O Partido dos Trabalhadores (PT) divulgou, na terça-feira (9), um bilhete manuscrito cuja autoria atribui a Luiz Inácio Lula da Silva e no qual o ex-presidente parabeniza o deputado federal Zeca Dirceu (PT-PR) por chamar o ministro da Economia Paulo Guedes de “tchutchuca”. A imagem do papelzinho com o texto foi publicada no Twitter do partido.

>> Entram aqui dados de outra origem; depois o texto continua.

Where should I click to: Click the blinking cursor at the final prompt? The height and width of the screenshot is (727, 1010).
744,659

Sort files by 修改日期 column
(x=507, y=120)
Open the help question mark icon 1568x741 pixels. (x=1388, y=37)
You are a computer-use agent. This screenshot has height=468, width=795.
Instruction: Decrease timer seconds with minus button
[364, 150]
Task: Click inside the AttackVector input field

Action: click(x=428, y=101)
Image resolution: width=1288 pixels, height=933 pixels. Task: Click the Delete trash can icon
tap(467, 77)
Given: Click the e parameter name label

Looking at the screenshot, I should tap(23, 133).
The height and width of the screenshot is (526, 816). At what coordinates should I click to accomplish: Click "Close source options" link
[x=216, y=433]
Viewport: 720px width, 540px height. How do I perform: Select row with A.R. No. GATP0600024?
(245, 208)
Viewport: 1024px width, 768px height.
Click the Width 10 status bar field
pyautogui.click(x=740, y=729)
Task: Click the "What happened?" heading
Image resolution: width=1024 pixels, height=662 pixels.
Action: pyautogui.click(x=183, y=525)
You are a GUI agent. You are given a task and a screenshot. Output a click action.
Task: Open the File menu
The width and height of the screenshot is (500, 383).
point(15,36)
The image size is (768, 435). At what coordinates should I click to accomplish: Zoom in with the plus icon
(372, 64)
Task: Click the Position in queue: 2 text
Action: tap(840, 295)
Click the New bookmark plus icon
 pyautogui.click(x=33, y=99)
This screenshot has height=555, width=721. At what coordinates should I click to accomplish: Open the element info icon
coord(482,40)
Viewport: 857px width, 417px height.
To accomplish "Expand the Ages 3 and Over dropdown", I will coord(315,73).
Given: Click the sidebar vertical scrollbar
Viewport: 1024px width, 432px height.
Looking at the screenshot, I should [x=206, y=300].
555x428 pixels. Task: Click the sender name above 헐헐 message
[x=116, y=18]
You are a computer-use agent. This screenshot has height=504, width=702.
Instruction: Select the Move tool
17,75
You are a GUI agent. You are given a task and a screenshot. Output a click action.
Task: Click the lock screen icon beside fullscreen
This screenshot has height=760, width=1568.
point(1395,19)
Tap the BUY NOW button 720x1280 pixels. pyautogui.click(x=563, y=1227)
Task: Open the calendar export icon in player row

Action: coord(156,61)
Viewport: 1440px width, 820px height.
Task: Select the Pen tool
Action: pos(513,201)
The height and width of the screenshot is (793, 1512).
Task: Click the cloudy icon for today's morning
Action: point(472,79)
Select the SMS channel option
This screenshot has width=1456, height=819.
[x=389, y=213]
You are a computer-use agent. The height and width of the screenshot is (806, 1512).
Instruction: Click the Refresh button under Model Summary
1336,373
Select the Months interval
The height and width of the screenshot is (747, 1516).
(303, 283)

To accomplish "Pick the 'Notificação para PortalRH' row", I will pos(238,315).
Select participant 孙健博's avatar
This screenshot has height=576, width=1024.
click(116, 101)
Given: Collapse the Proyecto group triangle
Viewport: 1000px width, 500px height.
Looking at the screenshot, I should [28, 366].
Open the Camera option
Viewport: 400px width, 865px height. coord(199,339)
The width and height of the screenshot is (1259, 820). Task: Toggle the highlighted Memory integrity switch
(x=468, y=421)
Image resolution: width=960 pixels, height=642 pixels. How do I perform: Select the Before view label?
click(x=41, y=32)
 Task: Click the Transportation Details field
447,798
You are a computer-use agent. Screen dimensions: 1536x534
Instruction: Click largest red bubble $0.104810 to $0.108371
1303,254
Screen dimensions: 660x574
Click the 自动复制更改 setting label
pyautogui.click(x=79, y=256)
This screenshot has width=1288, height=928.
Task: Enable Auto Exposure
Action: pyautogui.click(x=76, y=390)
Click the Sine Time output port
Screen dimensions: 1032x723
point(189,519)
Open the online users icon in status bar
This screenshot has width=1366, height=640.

Lula e bilhete enviado Foto: Reprodução
“Querido Zeca, estou muito orgulhoso da sua Bancada do PT, que teve um papel extraordinário no debate sobre a Previdência com o Guedes, ‘o destruidor os pobres’. Zeca, parabéns por compará-lo a uma ‘tchutchuca’ na relação dele com os empresários”, escreveu Lula, que está preso há um ano na Superintendência Regional da Polícia Federal em Curitiba, base da Operação Lava-Jato. “Eu fiquei tão orgulhoso de você, que vou aprender a música da ‘tchutchuca e o tigrão’. Kkkk Abraços, Lula. 04/04/2019.”
O presidente @LulaOficial saúda o deputado @zeca_dirceu (PT-PR) e toda a #BancadaDoPovo pela atuação na audiência com Paulo Guedes na audiência da Câmara da última quarta (3). Não à reforma da Previdênca de Guedes, Bolsonaro e os banqueiros! pic.twitter.com/ex3XYYwW9Q
— PT Brasil (@ptbrasil) April 9, 2019
Entenda
No dia 3 de abril, durante audiência pública sobre a reforma da Previdência na Comissão de Constituição e Justiça, na Câmara, Paulo Guedes caiu em uma provocação de Zeca Dirceu, que o acusou de ser “tigrão” com os aposentados, idosos de baixa renda e agricultores, mas “tchutchuca” com privilegiados.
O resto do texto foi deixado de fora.